Left Right olegsivokon at gmail.com
Wed Jan 17 09:33:14 EST 2024


So, here's some info about how to see what's going on with Python's
memory allocation: https://docs.python.org/3/library/tracemalloc.html
. I haven't looked into this in a long time, but it used to be the
case that you needed to compile native modules (and probably Python
itself?) so that instrumentation is possible (I think incref / decref
macros should give you a hint, because they would have to naturally
report some of that info).

Anyways.  The problem of tracing memory allocation / deallocation in
Python can be roughly split into these categories:

1. Memory legitimately claimed by objects created through Python
runtime, but not reclaimed due to programmer error. I.e. the
programmer wrote a program that keeps references to objects which it
will never use again.
2. Memory claimed through native objects obtained by means of
interacting with Python's allocator.  When working with Python C API
it's best to interface with Python allocator to deal with dynamic
memory allocation and release.  However, it's somewhat cumbersome, and
some module authors simply might not know about it, or wouldn't want
to use it because they prefer a different allocator.  Sometimes
library authors don't implement memory deallocation well.  Which
brings us to:
3. Memory claimed by any user-space code that is associated with the
Python process. This can be for example shared libraries loaded by
means of Python bindings, that is on top of the situation described
above.
4. System memory associated with the process.  Some system calls need
to allocate memory on the system side.  Typical examples are opening
files, creating sockets etc.  Typically, the system will limit the
number of such objects, and the user program will hit the numerical
limit before it hits the memory limit, but it can also happen that
this will manifest as a memory problem (one example I ran into was
trying to run conda-build and it would fail due to enormous amounts of
memory it requested, but the specifics of the failure were due to it
trying to create new sub-processes -- another system resource that
requires memory allocation).

There isn't a universal strategy to cover all these cases.  But, if
you have reasons to suspect (4), for example, you'd probably start by
using strace utility (on Linux) to see what system calls are executed.

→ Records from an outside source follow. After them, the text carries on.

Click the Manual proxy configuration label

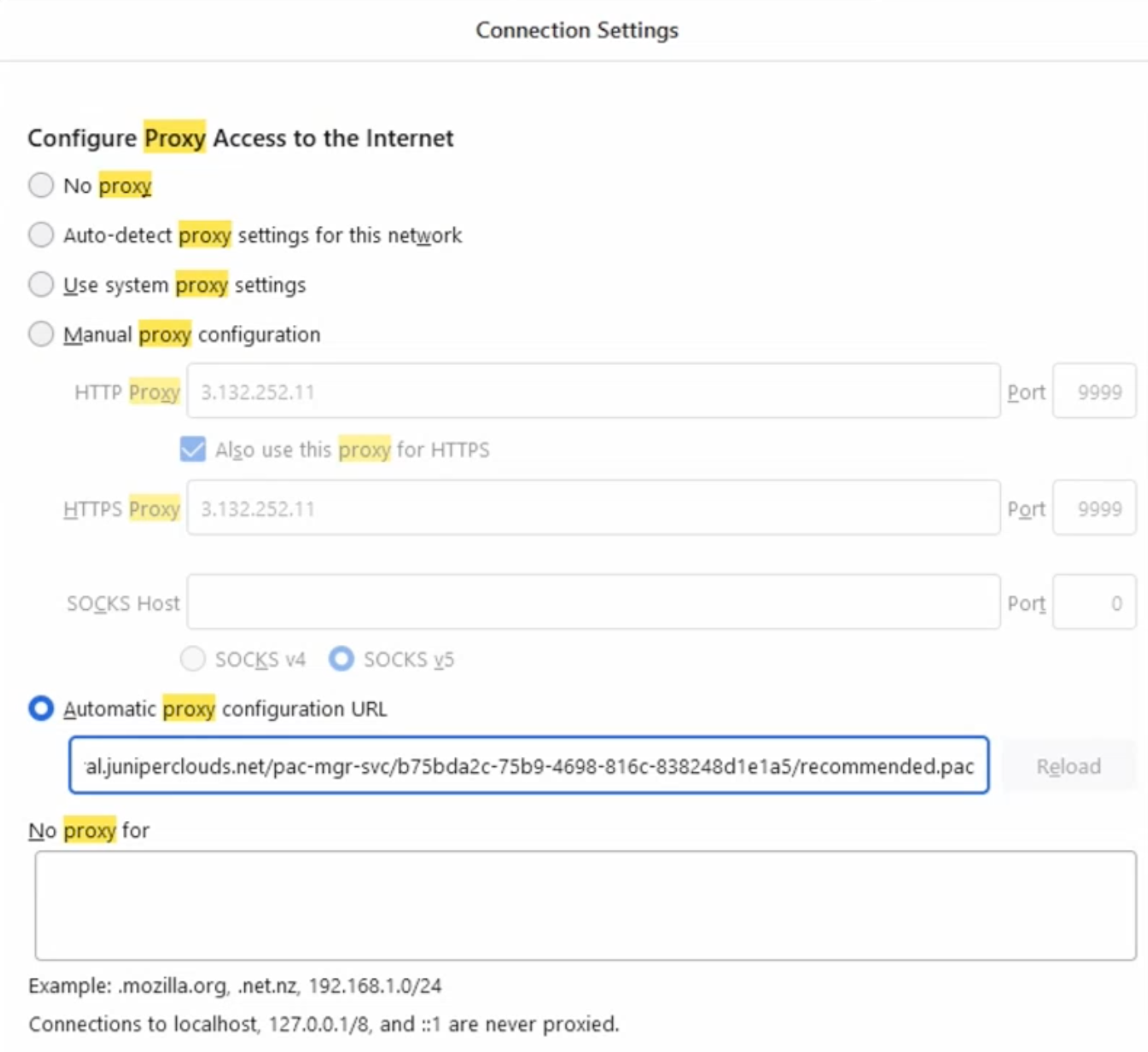[x=192, y=334]
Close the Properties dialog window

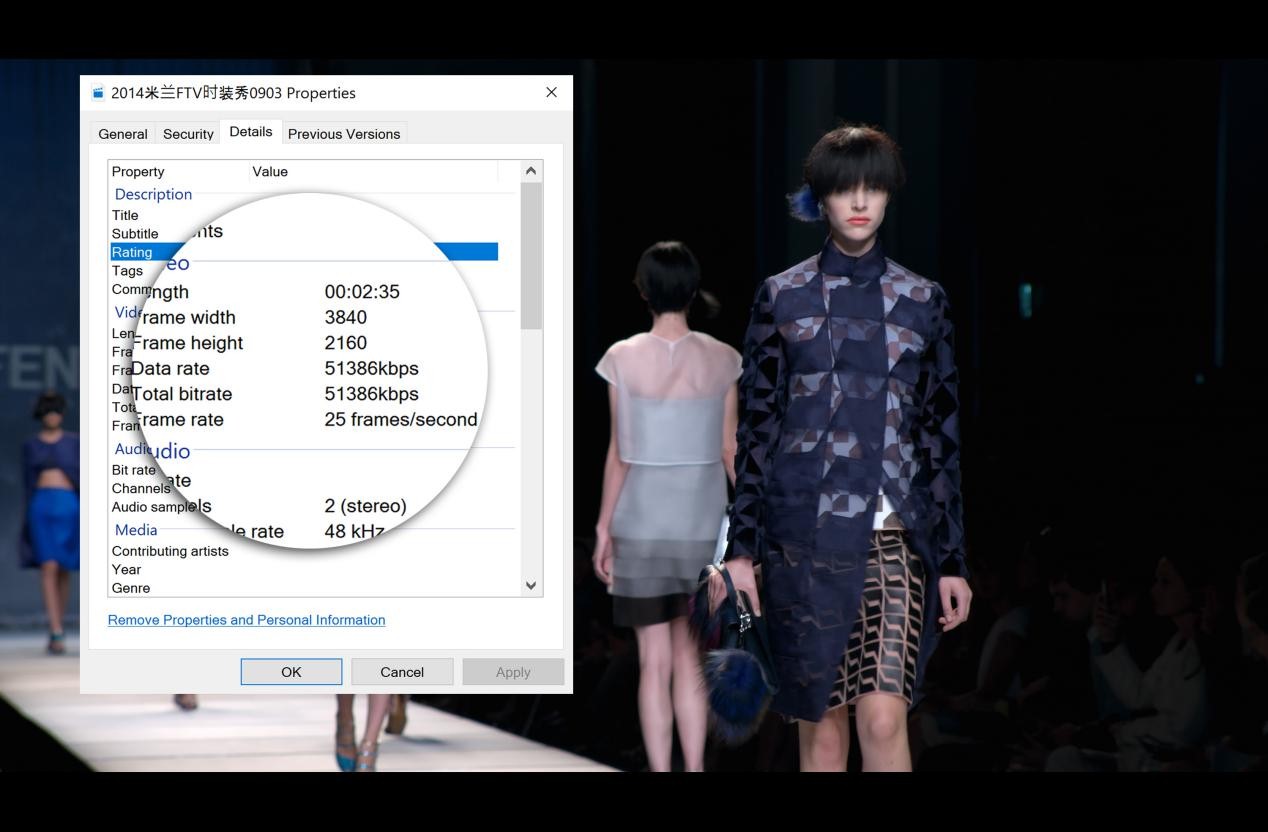pyautogui.click(x=551, y=92)
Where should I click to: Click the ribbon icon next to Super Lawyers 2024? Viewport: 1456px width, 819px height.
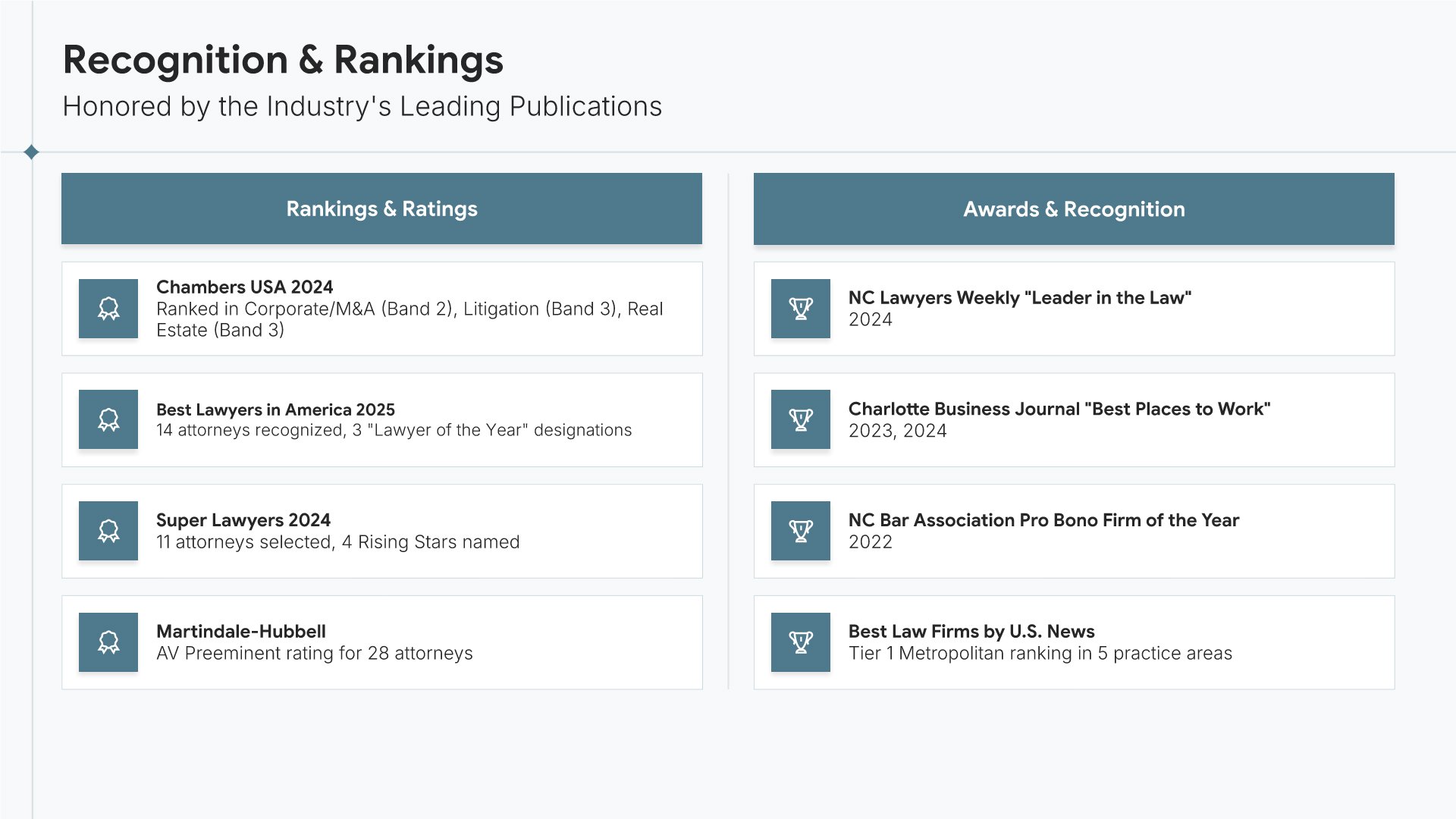(x=108, y=531)
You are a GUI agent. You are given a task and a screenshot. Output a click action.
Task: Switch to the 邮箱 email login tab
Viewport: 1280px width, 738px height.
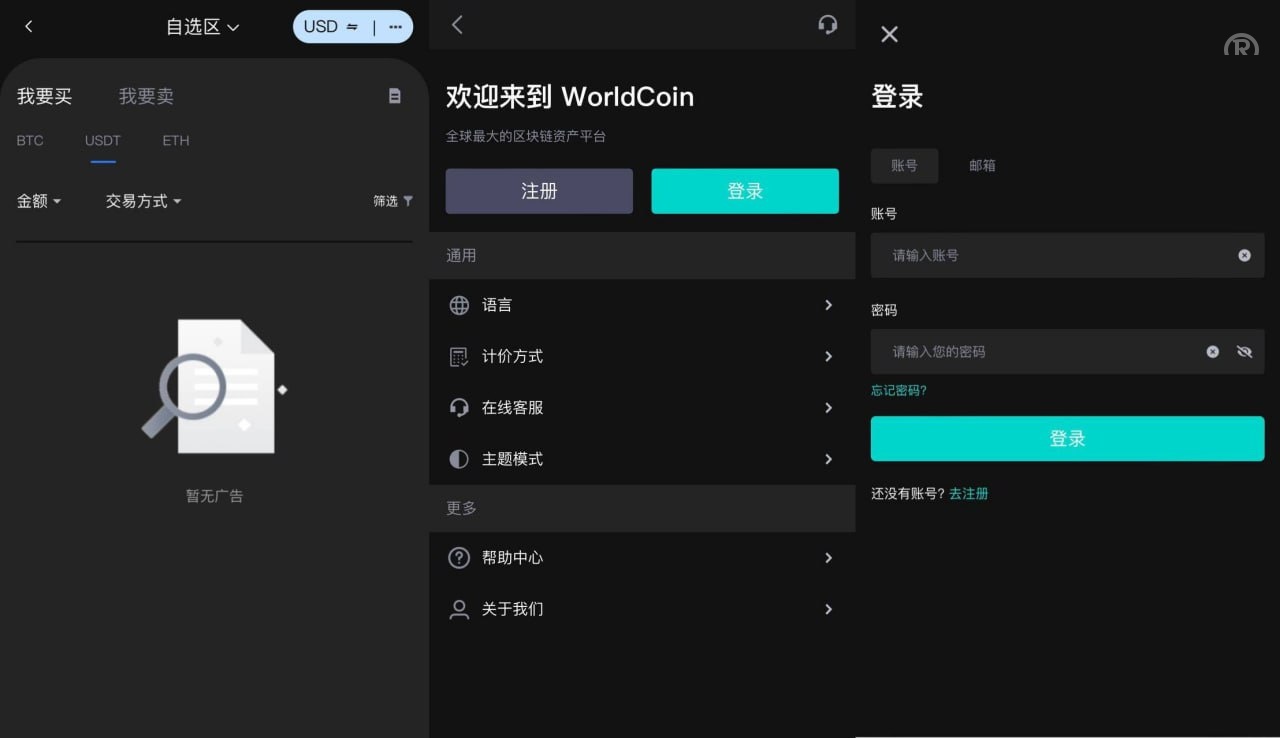982,165

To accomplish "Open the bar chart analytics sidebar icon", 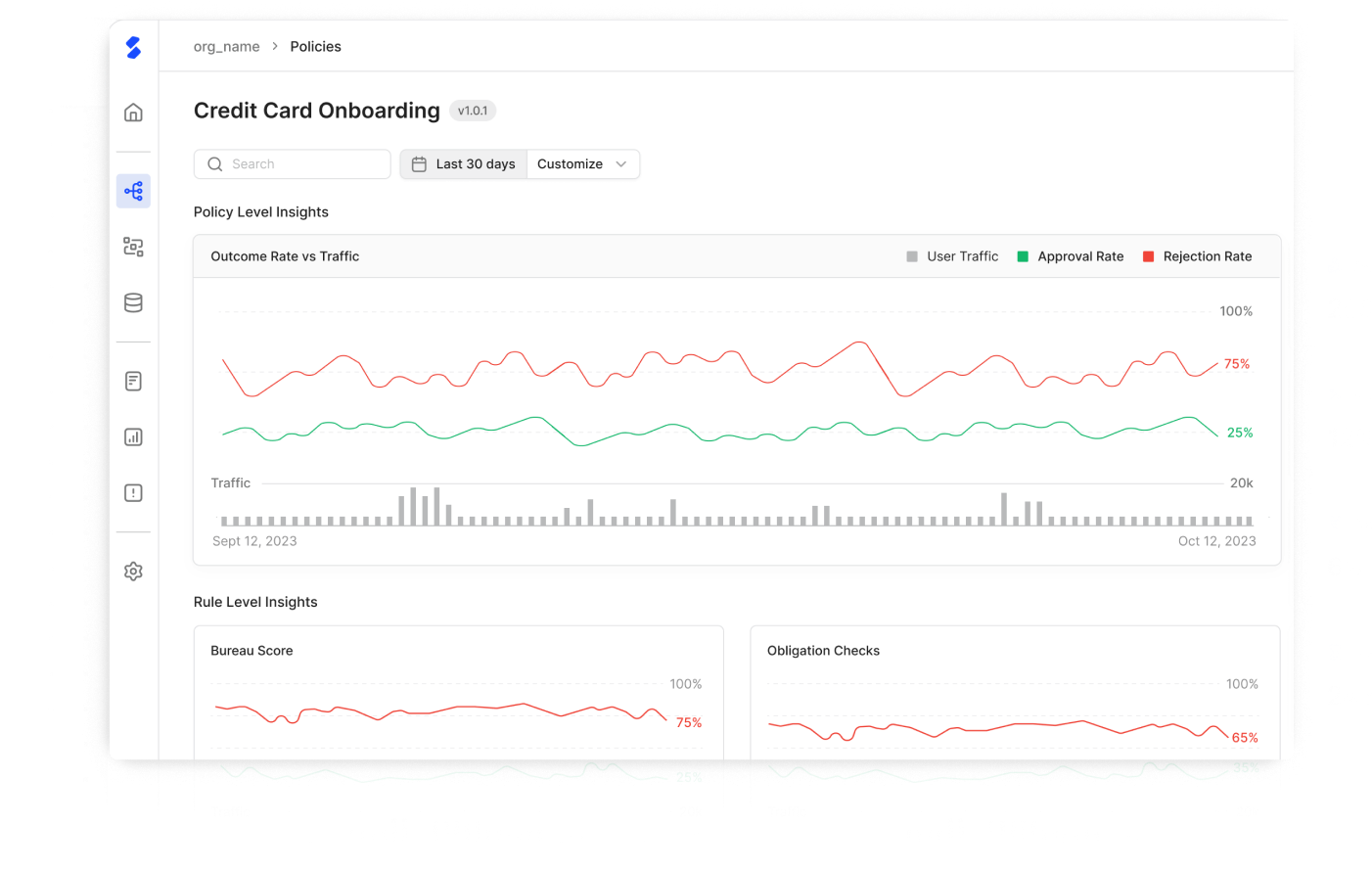I will point(134,437).
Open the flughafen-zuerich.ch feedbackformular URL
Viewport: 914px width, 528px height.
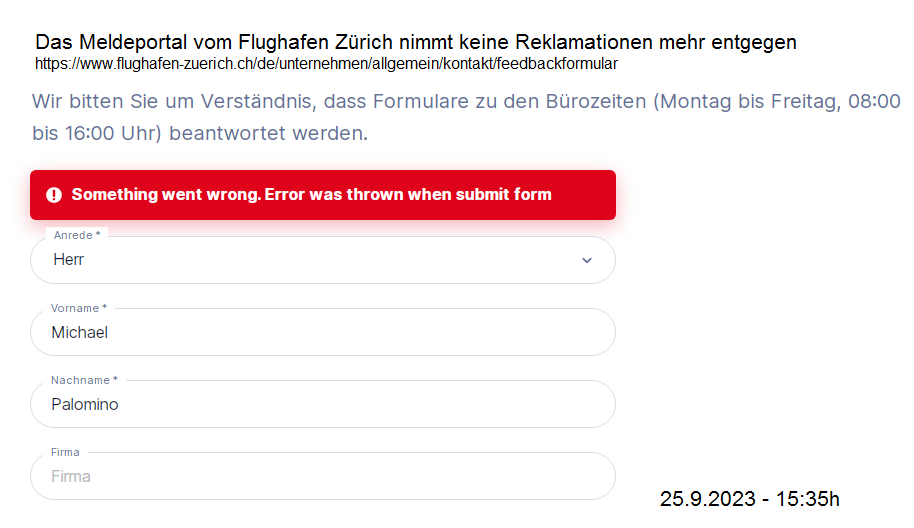pyautogui.click(x=326, y=64)
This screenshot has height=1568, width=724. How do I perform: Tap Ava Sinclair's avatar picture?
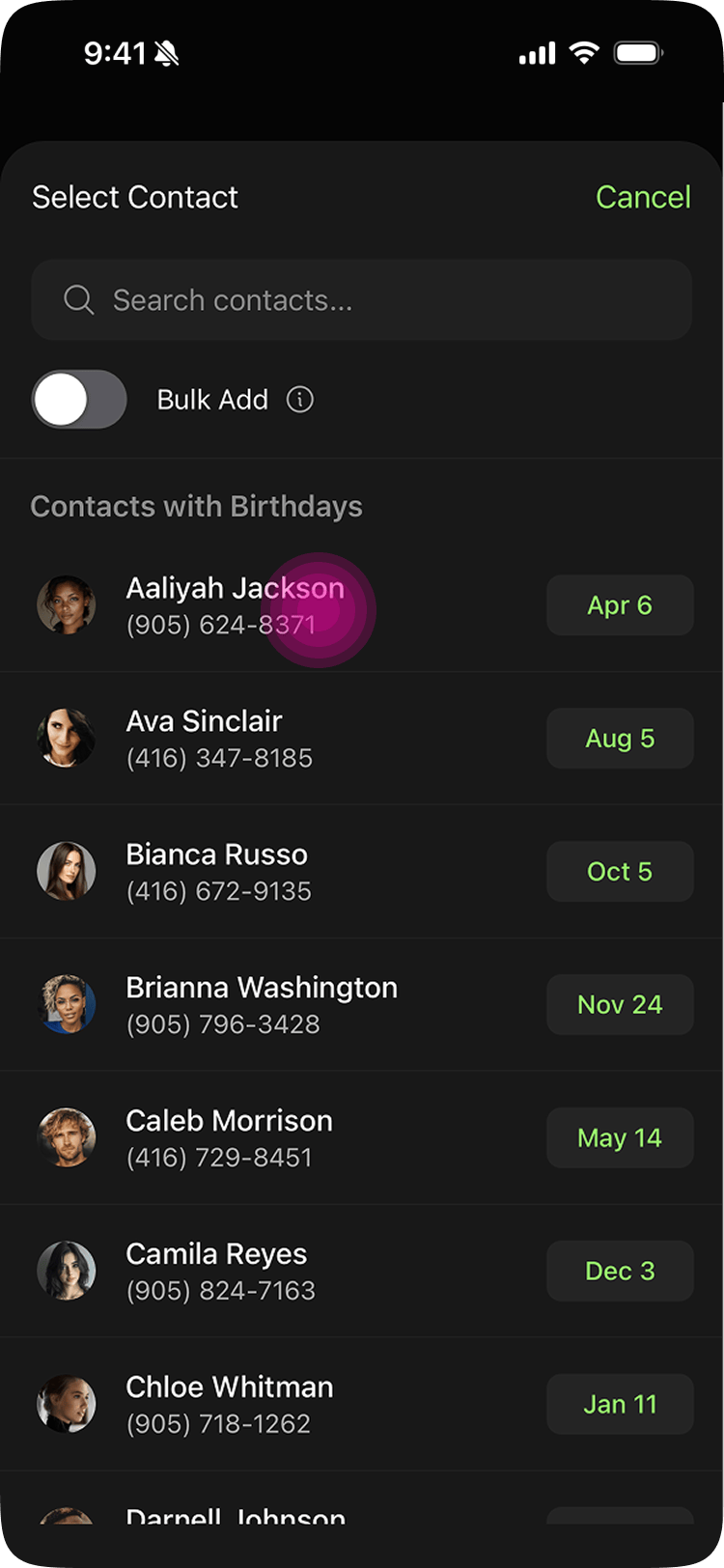pos(67,739)
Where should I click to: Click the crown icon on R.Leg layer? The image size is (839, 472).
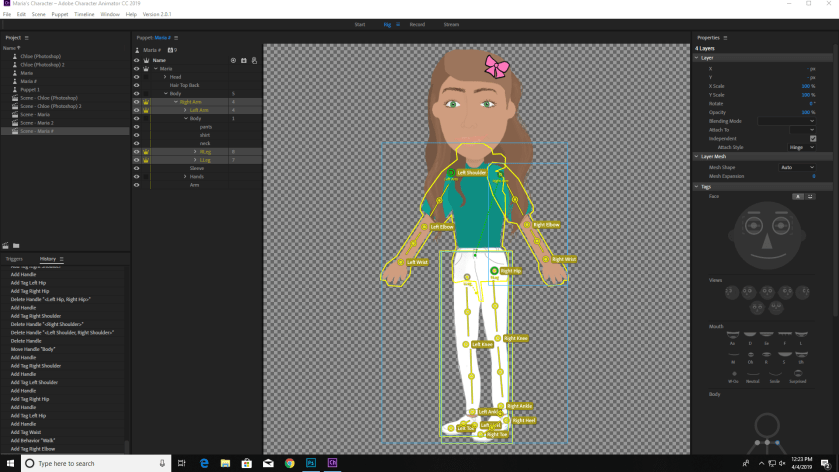coord(145,152)
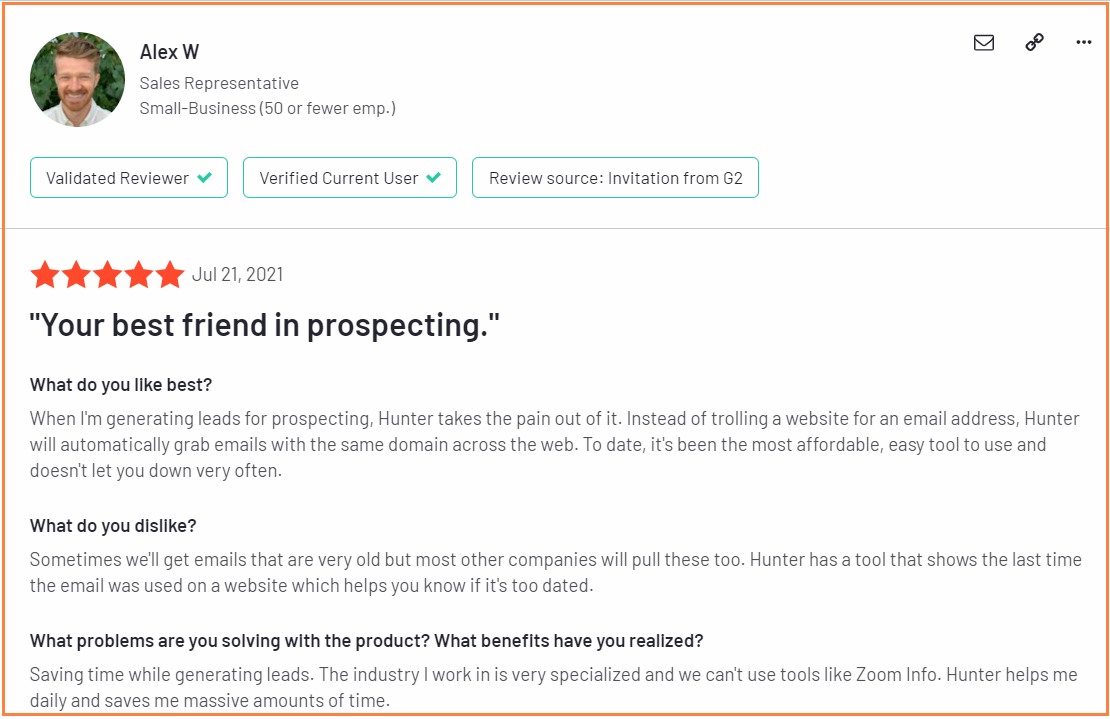Click the "What problems are you solving" heading

(x=367, y=641)
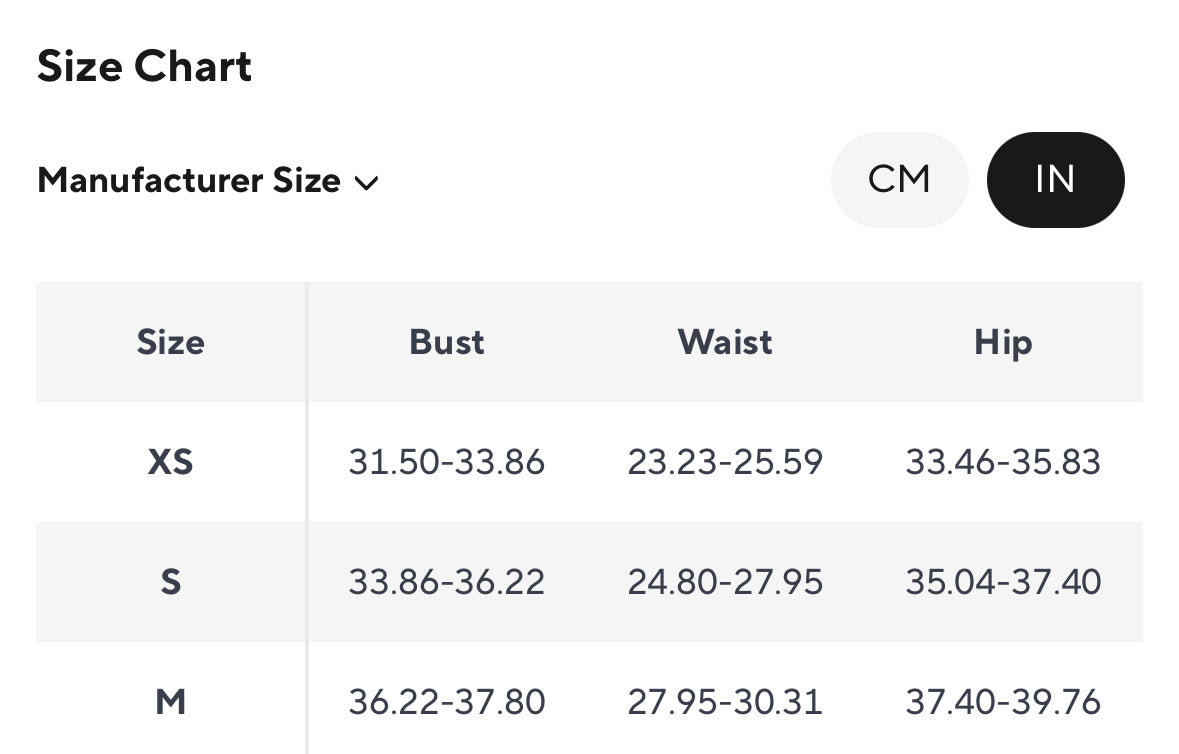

For something like the (3), you could try to utilize Valgrind (but
it's a lot of work to set it up).  It's also possible to use jemalloc
to profile a program, but you would have to build Python with its
allocator modified to use jemalloc (I've seen an issue in the Python
bug tracker where someone wrote a script to do that, so it should be
possible).  Both of these are quite labor intensive and not trivial to
set up.

(2) could be often diagnosed with tracemalloc Python module and (1) is
something that can be helped with Python's gc module.

It's always better though to have an actual error and work from there.
Or, at least, have some monitoring data that suggests that your
application memory use increases over time.  Otherwise you could be
spending a lot of time chasing problems you don't have.